Kalimat itulah yang justru terlontar dari mulut Louis pada sang adik, di bandingkan menanyakan apa yang terjadi, atau mungkin bersimpati mencoba menghibur gadis itu.
Sepertinya Louis kali ini tetap masih setia dalam pendiriannya yang dimana tetap menjaga ego nya untul bersikap dingin dengan sang adik Lucy, yang tak lain mantan kekasih Ed.
"Ma...-maaf, tapi tak bisakah Bang Louis mengerti keadaanku, atau memberikan pelukan penenang seperti saat kita kecil dulu?
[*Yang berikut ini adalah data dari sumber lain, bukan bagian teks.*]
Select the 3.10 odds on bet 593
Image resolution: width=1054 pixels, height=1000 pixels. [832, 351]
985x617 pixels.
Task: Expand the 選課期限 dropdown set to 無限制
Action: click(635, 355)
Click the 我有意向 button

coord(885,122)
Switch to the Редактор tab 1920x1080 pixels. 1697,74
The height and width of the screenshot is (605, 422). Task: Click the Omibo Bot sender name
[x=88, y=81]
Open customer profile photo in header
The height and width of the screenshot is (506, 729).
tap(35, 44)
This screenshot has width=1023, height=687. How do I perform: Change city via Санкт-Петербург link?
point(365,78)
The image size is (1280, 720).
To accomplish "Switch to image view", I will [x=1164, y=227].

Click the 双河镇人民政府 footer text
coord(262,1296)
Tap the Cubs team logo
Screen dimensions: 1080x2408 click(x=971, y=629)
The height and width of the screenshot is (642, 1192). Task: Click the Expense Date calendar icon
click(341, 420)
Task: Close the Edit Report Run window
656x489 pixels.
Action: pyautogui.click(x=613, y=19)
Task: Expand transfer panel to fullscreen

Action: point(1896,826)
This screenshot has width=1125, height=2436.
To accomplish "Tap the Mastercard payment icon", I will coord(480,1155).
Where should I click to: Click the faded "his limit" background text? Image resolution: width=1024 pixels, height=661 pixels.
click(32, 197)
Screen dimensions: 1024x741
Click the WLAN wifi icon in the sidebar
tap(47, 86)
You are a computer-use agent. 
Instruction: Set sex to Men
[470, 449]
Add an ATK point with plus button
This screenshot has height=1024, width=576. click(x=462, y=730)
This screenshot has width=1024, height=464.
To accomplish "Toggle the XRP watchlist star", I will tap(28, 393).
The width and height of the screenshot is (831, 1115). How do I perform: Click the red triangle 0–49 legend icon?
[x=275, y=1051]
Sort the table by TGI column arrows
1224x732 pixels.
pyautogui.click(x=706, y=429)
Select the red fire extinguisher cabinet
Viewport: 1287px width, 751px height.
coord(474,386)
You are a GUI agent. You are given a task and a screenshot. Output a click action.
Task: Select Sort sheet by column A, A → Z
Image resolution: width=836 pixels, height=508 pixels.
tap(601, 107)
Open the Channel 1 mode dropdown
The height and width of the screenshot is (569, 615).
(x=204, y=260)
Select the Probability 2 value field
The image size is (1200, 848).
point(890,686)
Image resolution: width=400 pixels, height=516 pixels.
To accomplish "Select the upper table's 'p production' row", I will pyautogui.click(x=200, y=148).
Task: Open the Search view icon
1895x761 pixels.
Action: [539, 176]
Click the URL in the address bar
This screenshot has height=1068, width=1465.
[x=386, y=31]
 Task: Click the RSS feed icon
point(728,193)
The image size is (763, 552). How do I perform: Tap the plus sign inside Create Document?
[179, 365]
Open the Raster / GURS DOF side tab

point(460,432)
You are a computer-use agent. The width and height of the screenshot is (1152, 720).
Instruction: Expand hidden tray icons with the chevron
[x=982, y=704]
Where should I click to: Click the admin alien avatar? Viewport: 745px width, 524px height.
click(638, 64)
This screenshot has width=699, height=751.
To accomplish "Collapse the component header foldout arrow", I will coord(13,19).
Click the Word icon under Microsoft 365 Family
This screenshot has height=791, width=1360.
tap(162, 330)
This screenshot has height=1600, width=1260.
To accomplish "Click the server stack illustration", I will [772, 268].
A..-aku merindukan saat itu," ujar Lucy yang perlahan duduk mencoba menatap Louis.
Seketika Louis terdiam, bayangan masa kecil yang dikatakan oleh Lucy tiba tiba saja terlintas di kepalanya.
Perasaan Louis yang sebelumnya keras, kini melunak. Kegundahan hati kini terjadi pada Louis.
Maniknya menatap ke arah Lucy lekat. Gadis itu tampak rapuh, dan hancur.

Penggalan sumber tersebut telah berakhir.